* _Input rows_
%%

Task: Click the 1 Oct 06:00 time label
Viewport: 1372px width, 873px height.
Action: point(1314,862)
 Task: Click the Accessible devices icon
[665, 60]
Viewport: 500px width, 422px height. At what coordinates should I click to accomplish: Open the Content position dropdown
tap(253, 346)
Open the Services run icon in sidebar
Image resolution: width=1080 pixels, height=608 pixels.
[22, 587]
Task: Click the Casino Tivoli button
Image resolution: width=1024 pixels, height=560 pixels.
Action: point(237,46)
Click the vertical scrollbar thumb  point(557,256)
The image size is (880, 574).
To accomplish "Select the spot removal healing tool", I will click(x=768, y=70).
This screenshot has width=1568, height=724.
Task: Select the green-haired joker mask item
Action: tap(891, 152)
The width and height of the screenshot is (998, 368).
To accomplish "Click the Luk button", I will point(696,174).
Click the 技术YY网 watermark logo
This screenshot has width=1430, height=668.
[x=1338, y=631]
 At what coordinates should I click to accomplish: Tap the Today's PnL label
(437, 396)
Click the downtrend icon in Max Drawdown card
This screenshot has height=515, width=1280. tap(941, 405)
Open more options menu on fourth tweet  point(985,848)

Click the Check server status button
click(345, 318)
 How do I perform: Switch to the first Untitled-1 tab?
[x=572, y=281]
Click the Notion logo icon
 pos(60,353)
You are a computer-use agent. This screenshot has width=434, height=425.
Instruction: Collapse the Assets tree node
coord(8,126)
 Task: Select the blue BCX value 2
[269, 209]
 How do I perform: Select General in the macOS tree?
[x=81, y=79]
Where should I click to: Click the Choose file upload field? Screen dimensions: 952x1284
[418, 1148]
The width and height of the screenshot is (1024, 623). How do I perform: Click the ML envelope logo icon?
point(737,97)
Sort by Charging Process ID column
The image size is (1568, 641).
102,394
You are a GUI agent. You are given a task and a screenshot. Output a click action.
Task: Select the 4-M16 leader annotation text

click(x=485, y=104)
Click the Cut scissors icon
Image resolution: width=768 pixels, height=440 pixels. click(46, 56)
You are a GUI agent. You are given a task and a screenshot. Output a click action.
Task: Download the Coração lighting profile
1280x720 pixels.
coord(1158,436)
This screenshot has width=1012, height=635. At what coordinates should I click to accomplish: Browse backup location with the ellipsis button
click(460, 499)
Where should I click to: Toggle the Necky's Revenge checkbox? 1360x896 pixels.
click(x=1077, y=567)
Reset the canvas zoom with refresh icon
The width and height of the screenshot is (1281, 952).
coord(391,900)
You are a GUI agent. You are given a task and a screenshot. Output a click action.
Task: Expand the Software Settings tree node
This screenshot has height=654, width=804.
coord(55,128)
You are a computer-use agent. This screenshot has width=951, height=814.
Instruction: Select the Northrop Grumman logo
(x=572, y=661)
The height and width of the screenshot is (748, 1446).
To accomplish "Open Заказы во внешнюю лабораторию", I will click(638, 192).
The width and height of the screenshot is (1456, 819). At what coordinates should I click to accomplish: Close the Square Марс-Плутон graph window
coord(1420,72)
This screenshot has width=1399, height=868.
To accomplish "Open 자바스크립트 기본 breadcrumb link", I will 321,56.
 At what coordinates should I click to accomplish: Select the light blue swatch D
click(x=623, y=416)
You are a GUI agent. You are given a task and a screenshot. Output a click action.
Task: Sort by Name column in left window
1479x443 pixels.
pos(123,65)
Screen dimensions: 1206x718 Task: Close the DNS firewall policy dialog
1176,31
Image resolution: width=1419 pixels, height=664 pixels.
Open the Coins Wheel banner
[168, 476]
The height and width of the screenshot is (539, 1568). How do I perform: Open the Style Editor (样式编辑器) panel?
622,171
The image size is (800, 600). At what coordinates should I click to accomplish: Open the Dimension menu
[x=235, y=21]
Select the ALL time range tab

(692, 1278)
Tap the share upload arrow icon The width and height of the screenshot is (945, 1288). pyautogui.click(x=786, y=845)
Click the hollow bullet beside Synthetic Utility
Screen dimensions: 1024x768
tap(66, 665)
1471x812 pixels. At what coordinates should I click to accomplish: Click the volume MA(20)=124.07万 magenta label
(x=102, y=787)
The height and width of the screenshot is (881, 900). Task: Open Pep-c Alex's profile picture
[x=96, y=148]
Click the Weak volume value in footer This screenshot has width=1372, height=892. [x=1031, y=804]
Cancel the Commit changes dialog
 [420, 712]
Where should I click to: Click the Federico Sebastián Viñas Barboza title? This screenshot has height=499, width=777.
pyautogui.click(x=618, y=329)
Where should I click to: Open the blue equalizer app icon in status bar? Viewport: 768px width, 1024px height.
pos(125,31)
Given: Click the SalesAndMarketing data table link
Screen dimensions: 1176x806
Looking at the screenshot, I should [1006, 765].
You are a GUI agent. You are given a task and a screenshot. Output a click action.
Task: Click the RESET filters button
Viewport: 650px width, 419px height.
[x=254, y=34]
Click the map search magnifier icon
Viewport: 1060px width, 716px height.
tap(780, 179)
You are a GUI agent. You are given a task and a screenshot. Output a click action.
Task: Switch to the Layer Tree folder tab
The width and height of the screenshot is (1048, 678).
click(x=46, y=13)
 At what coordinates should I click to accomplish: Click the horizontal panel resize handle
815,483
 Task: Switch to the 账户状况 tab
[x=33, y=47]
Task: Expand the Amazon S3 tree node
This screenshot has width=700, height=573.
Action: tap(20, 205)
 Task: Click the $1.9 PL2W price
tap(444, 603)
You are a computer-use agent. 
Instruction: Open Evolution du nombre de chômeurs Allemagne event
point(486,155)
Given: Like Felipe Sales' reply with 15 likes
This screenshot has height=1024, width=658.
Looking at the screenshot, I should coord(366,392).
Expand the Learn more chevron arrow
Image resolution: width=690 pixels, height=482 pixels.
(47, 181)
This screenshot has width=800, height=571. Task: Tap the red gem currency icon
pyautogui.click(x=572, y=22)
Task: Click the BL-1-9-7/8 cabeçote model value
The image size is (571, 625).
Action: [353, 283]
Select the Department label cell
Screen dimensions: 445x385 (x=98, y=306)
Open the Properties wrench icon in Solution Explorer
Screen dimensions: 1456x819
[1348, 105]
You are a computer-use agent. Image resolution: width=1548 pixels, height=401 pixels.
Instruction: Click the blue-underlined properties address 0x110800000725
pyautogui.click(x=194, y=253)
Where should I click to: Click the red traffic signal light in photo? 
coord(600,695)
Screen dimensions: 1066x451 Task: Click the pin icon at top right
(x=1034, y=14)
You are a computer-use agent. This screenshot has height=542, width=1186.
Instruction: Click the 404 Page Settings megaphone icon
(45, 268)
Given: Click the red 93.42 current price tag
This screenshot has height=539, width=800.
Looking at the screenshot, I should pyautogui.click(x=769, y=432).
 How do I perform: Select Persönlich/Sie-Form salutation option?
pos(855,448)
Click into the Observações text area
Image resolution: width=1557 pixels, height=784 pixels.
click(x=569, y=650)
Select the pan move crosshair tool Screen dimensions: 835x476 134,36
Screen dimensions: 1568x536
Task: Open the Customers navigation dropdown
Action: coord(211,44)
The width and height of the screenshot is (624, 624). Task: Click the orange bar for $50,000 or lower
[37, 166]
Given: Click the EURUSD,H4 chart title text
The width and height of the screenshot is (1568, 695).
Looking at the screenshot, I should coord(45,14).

%%

* _Problem statement_
Update the stretch of records from the line containing "This screenshot has width=800, height=571." through the end of the records, replacing "megaphone" with "bullhorn" and changing nothing else.

* _The solution_
This screenshot has width=800, height=571. Task: Tap the red gem currency icon
pyautogui.click(x=572, y=22)
Task: Click the BL-1-9-7/8 cabeçote model value
The image size is (571, 625).
Action: [353, 283]
Select the Department label cell
Screen dimensions: 445x385 (x=98, y=306)
Open the Properties wrench icon in Solution Explorer
Screen dimensions: 1456x819
[1348, 105]
You are a computer-use agent. Image resolution: width=1548 pixels, height=401 pixels.
Instruction: Click the blue-underlined properties address 0x110800000725
pyautogui.click(x=194, y=253)
Where should I click to: Click the red traffic signal light in photo? 
coord(600,695)
Screen dimensions: 1066x451 Task: Click the pin icon at top right
(x=1034, y=14)
You are a computer-use agent. This screenshot has height=542, width=1186.
Instruction: Click the 404 Page Settings bullhorn icon
(45, 268)
Given: Click the red 93.42 current price tag
This screenshot has height=539, width=800.
Looking at the screenshot, I should pyautogui.click(x=769, y=432).
 How do I perform: Select Persönlich/Sie-Form salutation option?
pos(855,448)
Click into the Observações text area
Image resolution: width=1557 pixels, height=784 pixels.
click(x=569, y=650)
Select the pan move crosshair tool Screen dimensions: 835x476 134,36
Screen dimensions: 1568x536
Task: Open the Customers navigation dropdown
Action: coord(211,44)
The width and height of the screenshot is (624, 624). Task: Click the orange bar for $50,000 or lower
[37, 166]
Given: Click the EURUSD,H4 chart title text
The width and height of the screenshot is (1568, 695).
Looking at the screenshot, I should coord(45,14).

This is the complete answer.